§ **EXERCISE DESCRIPTION**
Without any alteration, retype the records that appear below.

§ **MATERIAL FOR THIS TASK**

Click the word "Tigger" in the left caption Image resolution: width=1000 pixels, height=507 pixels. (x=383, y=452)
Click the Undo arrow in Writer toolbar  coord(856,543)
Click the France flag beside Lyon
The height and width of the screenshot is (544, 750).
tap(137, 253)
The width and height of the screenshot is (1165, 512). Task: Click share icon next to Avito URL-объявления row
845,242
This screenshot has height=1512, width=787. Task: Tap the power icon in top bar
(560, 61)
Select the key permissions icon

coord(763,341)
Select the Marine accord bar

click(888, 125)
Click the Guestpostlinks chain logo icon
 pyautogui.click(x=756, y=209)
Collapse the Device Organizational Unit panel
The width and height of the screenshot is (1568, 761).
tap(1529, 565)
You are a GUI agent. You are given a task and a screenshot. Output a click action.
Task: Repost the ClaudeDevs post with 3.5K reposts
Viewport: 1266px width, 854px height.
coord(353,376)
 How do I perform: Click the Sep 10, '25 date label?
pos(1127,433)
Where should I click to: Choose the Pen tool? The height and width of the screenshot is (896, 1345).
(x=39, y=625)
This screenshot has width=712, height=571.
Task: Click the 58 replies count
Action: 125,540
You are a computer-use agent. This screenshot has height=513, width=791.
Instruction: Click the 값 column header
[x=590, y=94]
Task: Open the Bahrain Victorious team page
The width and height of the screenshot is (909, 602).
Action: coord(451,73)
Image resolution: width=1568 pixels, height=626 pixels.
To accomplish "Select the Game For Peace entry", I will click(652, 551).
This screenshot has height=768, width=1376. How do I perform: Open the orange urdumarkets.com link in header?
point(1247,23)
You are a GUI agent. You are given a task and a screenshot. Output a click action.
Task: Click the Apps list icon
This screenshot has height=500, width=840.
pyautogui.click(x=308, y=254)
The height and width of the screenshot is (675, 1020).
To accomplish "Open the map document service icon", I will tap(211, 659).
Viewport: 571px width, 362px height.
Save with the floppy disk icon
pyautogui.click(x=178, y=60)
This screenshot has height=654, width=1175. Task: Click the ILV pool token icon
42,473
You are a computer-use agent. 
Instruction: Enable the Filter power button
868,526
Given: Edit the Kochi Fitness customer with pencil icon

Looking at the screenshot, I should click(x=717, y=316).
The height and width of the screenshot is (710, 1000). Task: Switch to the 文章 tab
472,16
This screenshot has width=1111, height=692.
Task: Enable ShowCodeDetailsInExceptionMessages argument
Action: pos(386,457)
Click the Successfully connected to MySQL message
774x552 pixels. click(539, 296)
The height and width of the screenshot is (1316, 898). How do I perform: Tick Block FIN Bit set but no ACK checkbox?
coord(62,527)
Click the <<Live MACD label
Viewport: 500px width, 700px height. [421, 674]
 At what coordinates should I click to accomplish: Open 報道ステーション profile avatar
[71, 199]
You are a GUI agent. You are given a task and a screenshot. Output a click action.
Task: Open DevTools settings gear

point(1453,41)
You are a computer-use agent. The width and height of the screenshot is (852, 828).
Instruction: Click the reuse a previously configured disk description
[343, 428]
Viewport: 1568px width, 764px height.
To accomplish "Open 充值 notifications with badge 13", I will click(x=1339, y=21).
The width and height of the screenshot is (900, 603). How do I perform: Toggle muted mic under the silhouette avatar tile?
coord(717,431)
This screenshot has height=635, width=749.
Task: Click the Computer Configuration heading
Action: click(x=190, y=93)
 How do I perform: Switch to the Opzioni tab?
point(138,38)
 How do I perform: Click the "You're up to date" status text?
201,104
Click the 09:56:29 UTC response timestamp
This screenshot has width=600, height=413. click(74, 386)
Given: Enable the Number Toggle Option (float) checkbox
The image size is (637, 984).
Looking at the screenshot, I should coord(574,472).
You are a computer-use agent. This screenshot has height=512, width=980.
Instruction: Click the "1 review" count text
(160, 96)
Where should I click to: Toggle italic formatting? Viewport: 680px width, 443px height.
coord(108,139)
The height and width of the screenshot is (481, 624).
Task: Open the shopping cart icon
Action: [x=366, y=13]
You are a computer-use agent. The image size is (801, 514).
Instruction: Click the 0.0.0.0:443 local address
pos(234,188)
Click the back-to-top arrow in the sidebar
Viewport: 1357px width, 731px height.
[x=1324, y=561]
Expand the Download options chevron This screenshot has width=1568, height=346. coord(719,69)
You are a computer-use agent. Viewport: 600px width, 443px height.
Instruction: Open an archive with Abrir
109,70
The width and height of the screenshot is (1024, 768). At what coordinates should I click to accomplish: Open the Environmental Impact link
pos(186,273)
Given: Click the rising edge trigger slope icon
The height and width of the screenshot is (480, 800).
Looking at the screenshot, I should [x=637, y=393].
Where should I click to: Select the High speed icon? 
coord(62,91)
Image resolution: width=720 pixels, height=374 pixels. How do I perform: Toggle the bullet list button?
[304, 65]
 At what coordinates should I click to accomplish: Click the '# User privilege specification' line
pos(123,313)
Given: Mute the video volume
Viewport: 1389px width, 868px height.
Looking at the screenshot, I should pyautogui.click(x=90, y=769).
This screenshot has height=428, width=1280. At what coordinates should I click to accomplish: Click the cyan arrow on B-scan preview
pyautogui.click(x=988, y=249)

§ **TASK RESPONSE**
Click the word "Tigger" in the left caption Image resolution: width=1000 pixels, height=507 pixels. (x=383, y=452)
Click the Undo arrow in Writer toolbar  coord(856,543)
Click the France flag beside Lyon
The height and width of the screenshot is (544, 750).
tap(137, 253)
The width and height of the screenshot is (1165, 512). Task: Click share icon next to Avito URL-объявления row
845,242
This screenshot has height=1512, width=787. Task: Tap the power icon in top bar
(560, 61)
Select the key permissions icon

coord(763,341)
Select the Marine accord bar

click(888, 125)
Click the Guestpostlinks chain logo icon
 pyautogui.click(x=756, y=209)
Collapse the Device Organizational Unit panel
The width and height of the screenshot is (1568, 761).
tap(1529, 565)
You are a GUI agent. You are given a task and a screenshot. Output a click action.
Task: Repost the ClaudeDevs post with 3.5K reposts
Viewport: 1266px width, 854px height.
coord(353,376)
 How do I perform: Click the Sep 10, '25 date label?
pos(1127,433)
Where should I click to: Choose the Pen tool? The height and width of the screenshot is (896, 1345).
(x=39, y=625)
This screenshot has width=712, height=571.
Task: Click the 58 replies count
Action: 125,540
You are a computer-use agent. This screenshot has height=513, width=791.
Instruction: Click the 값 column header
[x=590, y=94]
Task: Open the Bahrain Victorious team page
The width and height of the screenshot is (909, 602).
Action: coord(451,73)
Image resolution: width=1568 pixels, height=626 pixels.
To accomplish "Select the Game For Peace entry", I will click(652, 551).
This screenshot has height=768, width=1376. How do I perform: Open the orange urdumarkets.com link in header?
point(1247,23)
You are a GUI agent. You are given a task and a screenshot. Output a click action.
Task: Click the Apps list icon
This screenshot has height=500, width=840.
pyautogui.click(x=308, y=254)
The height and width of the screenshot is (675, 1020).
To accomplish "Open the map document service icon", I will tap(211, 659).
Viewport: 571px width, 362px height.
Save with the floppy disk icon
pyautogui.click(x=178, y=60)
This screenshot has height=654, width=1175. Task: Click the ILV pool token icon
42,473
You are a computer-use agent. 
Instruction: Enable the Filter power button
868,526
Given: Edit the Kochi Fitness customer with pencil icon

Looking at the screenshot, I should click(x=717, y=316).
The height and width of the screenshot is (710, 1000). Task: Switch to the 文章 tab
472,16
This screenshot has width=1111, height=692.
Task: Enable ShowCodeDetailsInExceptionMessages argument
Action: pos(386,457)
Click the Successfully connected to MySQL message
774x552 pixels. click(539, 296)
The height and width of the screenshot is (1316, 898). How do I perform: Tick Block FIN Bit set but no ACK checkbox?
coord(62,527)
Click the <<Live MACD label
Viewport: 500px width, 700px height. [421, 674]
 At what coordinates should I click to accomplish: Open 報道ステーション profile avatar
[71, 199]
You are a GUI agent. You are given a task and a screenshot. Output a click action.
Task: Open DevTools settings gear

point(1453,41)
You are a computer-use agent. The width and height of the screenshot is (852, 828).
Instruction: Click the reuse a previously configured disk description
[343, 428]
Viewport: 1568px width, 764px height.
To accomplish "Open 充值 notifications with badge 13", I will click(x=1339, y=21).
The width and height of the screenshot is (900, 603). How do I perform: Toggle muted mic under the silhouette avatar tile?
coord(717,431)
This screenshot has height=635, width=749.
Task: Click the Computer Configuration heading
Action: click(x=190, y=93)
 How do I perform: Switch to the Opzioni tab?
point(138,38)
 How do I perform: Click the "You're up to date" status text?
201,104
Click the 09:56:29 UTC response timestamp
This screenshot has width=600, height=413. click(74, 386)
Given: Enable the Number Toggle Option (float) checkbox
The image size is (637, 984).
Looking at the screenshot, I should coord(574,472).
You are a computer-use agent. This screenshot has height=512, width=980.
Instruction: Click the "1 review" count text
(160, 96)
Where should I click to: Toggle italic formatting? Viewport: 680px width, 443px height.
coord(108,139)
The height and width of the screenshot is (481, 624).
Task: Open the shopping cart icon
Action: [x=366, y=13]
You are a computer-use agent. The image size is (801, 514).
Instruction: Click the 0.0.0.0:443 local address
pos(234,188)
Click the back-to-top arrow in the sidebar
Viewport: 1357px width, 731px height.
[x=1324, y=561]
Expand the Download options chevron This screenshot has width=1568, height=346. coord(719,69)
You are a computer-use agent. Viewport: 600px width, 443px height.
Instruction: Open an archive with Abrir
109,70
The width and height of the screenshot is (1024, 768). At what coordinates should I click to accomplish: Open the Environmental Impact link
pos(186,273)
Given: Click the rising edge trigger slope icon
The height and width of the screenshot is (480, 800).
Looking at the screenshot, I should [x=637, y=393].
Where should I click to: Select the High speed icon? 
coord(62,91)
Image resolution: width=720 pixels, height=374 pixels. How do I perform: Toggle the bullet list button?
[304, 65]
 At what coordinates should I click to accomplish: Click the '# User privilege specification' line
pos(123,313)
Given: Mute the video volume
Viewport: 1389px width, 868px height.
Looking at the screenshot, I should pyautogui.click(x=90, y=769).
This screenshot has height=428, width=1280. At what coordinates should I click to accomplish: Click the cyan arrow on B-scan preview
pyautogui.click(x=988, y=249)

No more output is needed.